# The New York Times API

The NYT makes its stories available through a developer API. You can access this API at https://developer.nytimes.com/.

You must create an account and register an app to use these APIs. You will be provided with an API key to pass to API calls, once you have created an app.

In [None]:
!pip install bs4
!pip install requests

In [None]:
api_key = "UA2XaZfLvSdjXkxMOV6XgYkRReJris62"

In [None]:
import requests
import json

request_url = "https://api.nytimes.com/svc/news/v3/content/all/all.json"
request_url += "?"
request_url += "api-key=" + api_key

response = requests.get(request_url)
response_json = json.loads(response.content)

In [None]:
for result in response_json["results"]:
    print(result["url"])

Let's scrape the article from the first result.

In [None]:
url = response_json["results"][1]["url"]

response = requests.get(url)

In [None]:
from bs4 import BeautifulSoup

soup = BeautifulSoup(response.content)
print(soup.prettify())

In [None]:
article = soup.find("section", attrs={"name": "articleBody"})
article_text = article.get_text()

article_text

## ML Entity Analysis

We can use the Google Cloud ML tool, *Entity Analysis*, to find all of the proper nouns in our article.

In [None]:
!gcloud help ml language analyze-entities

In [None]:
nyt_text_filename = "nyt.txt"

with open(nyt_text_filename, "w") as nyt_text_file:
    nyt_text_file.write(article_text)

Create a google cloud bucket for this task.

In [2]:
google_cloud_bucket = "gs://amli-tutorial-ml-entity-analysis/"

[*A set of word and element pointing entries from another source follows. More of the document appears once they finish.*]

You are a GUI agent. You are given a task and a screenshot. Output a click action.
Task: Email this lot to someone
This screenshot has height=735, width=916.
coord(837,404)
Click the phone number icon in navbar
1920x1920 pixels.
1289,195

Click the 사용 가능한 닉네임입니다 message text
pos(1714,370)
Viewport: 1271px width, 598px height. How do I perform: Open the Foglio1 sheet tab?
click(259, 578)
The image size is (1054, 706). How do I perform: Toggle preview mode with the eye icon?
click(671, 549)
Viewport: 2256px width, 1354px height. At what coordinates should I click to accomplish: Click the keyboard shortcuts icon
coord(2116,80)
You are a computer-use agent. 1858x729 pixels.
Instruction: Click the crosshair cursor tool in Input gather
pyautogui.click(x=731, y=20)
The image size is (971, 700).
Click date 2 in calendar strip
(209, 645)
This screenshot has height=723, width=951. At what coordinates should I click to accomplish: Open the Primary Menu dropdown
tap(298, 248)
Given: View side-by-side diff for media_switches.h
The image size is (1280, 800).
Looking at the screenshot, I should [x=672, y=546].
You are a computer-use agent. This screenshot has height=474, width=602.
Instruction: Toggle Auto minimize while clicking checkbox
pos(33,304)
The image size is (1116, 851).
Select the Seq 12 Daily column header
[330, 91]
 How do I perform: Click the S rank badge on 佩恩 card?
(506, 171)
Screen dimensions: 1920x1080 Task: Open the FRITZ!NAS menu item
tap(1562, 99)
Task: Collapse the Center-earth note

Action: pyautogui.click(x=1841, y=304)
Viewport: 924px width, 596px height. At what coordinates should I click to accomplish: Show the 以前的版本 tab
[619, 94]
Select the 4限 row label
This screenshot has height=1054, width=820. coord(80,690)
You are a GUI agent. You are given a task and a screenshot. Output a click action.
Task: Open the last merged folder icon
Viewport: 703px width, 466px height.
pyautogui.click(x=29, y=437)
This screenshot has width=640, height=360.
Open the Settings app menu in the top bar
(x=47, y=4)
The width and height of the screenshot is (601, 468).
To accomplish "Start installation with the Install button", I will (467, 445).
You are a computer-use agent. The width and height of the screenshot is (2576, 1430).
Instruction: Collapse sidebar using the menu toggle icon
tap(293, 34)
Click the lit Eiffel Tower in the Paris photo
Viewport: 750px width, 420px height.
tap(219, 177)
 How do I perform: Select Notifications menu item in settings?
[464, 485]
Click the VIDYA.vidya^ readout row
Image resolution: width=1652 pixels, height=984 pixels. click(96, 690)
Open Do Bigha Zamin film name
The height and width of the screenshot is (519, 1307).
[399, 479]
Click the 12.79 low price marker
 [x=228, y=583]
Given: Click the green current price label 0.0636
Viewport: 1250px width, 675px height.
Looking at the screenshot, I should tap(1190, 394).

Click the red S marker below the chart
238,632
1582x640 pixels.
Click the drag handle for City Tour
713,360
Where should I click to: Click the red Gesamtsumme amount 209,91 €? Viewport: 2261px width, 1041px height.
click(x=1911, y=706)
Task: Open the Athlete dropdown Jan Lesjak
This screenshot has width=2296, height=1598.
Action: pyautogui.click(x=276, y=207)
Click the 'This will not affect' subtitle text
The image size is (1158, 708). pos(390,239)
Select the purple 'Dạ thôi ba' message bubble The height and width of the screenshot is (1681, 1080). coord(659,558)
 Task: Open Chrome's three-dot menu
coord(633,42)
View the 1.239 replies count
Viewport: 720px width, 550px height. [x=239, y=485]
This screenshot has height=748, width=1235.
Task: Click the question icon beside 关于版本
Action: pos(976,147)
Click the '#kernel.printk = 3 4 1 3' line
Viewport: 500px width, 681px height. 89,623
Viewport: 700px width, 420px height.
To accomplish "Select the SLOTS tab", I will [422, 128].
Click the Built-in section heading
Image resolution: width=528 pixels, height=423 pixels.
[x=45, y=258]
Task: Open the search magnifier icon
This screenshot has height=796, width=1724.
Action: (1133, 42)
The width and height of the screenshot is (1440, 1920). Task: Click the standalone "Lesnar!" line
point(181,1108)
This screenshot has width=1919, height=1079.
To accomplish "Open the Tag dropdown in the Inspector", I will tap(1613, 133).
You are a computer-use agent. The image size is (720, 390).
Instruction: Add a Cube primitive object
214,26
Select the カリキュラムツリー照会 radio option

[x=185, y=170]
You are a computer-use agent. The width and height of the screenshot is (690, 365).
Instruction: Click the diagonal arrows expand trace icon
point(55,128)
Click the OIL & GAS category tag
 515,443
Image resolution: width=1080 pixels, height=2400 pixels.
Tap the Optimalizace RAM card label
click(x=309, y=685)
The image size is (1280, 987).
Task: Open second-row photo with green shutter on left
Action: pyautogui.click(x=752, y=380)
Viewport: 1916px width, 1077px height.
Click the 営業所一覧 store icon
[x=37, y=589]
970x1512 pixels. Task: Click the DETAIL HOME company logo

!gsutil mb {google_cloud_bucket}

Creating gs://amli-tutorial-ml-entity-analysis/...
ServiceException: 409 Bucket amli-tutorial-ml-entity-analysis already exists.


In [None]:
cloud_nyt_text_filename = google_cloud_bucket + nyt_text_filename
cloud_nyt_text_filename

Copy the NYT article into the bucket.

In [None]:
!gsutil cp {nyt_text_filename} {cloud_nyt_text_filename}

Invoke `gcloud ml language analyze-entities` and store the output lines in a variable.

In [None]:
analysis_lines = !gcloud ml language analyze-entities --content-file={cloud_nyt_text_filename}

Concatenate the lines into a single string.

In [None]:
analysis = "\n".join(analysis_lines)
print(analysis)

Use the json library to parse the lines.

In [None]:
analysis_json = json.loads(analysis)
entities = analysis_json["entities"]
entities

For each entity, select its list of mentions, storing them into a separate variable.

In [None]:
mentions_lists = [entity["mentions"] for entity in entities]
mentions_lists

`mentions_lists` is a list of lists of mentions, but we just want a list of mentions.

Use a double-comprehension to make a single, flat list from the list of lists.

In [None]:
mentions = [mention 
            for mentions_list in mentions_lists 
            for mention in mentions_list]
mentions

For each mention, select the text of the mention.

In [None]:
texts = [mention["text"] for mention in mentions]
texts

`texts` is pretty much a dataframe, so let's make a dataframe out of it.

In [None]:
import pandas

df = pandas.DataFrame(texts)
df

From the dataframe, get a

In [None]:
df["content"].unique()

In [3]:
!gsutil rm -r {google_cloud_bucket}

Removing gs://amli-tutorial-ml-entity-analysis/nyt.txt#1563246384181103...
/ [1 objects]                                                                   
Operation completed over 1 objects.                                              
Removing gs://amli-tutorial-ml-entity-analysis/...